**** Records for processing ****

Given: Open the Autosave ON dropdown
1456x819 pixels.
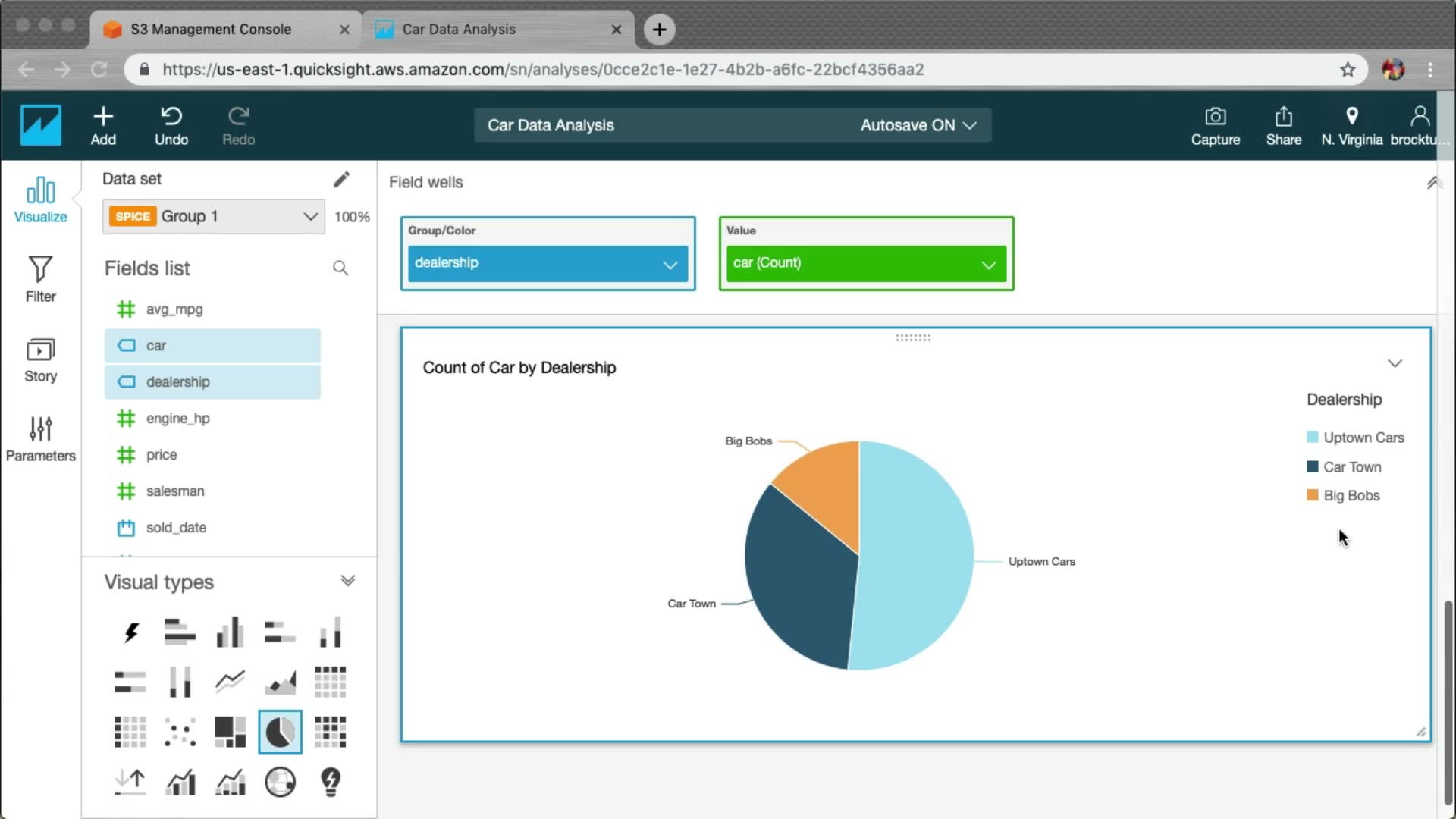Looking at the screenshot, I should (918, 125).
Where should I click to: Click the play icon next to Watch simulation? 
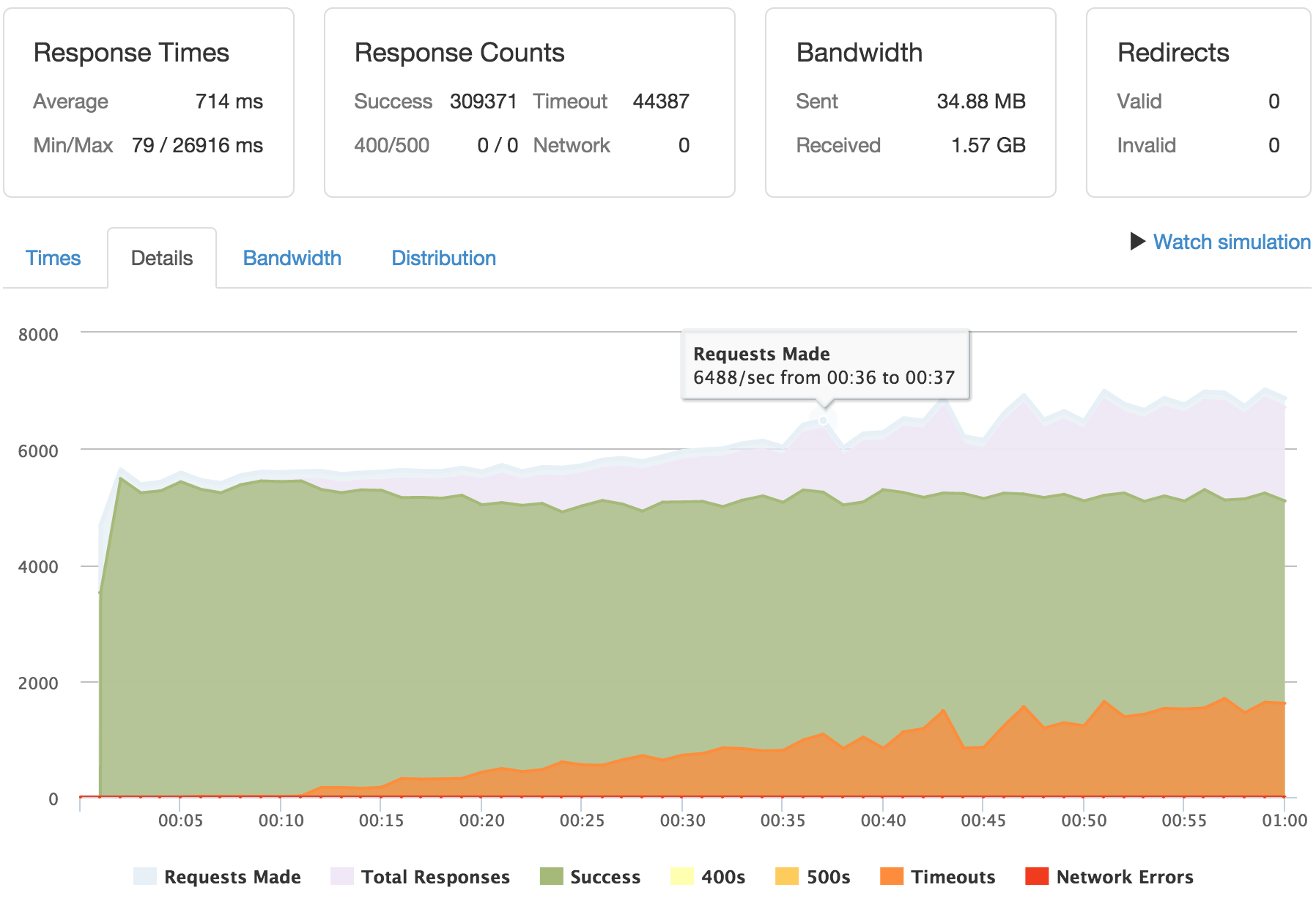click(1136, 242)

****

▸ **Assignment**
Each of the entries above must be copied exactly, but the pictures stay out.

▸ **Written response**
Given: Open the Autosave ON dropdown
1456x819 pixels.
Looking at the screenshot, I should (918, 125).
Where should I click to: Click the play icon next to Watch simulation? 
click(1136, 242)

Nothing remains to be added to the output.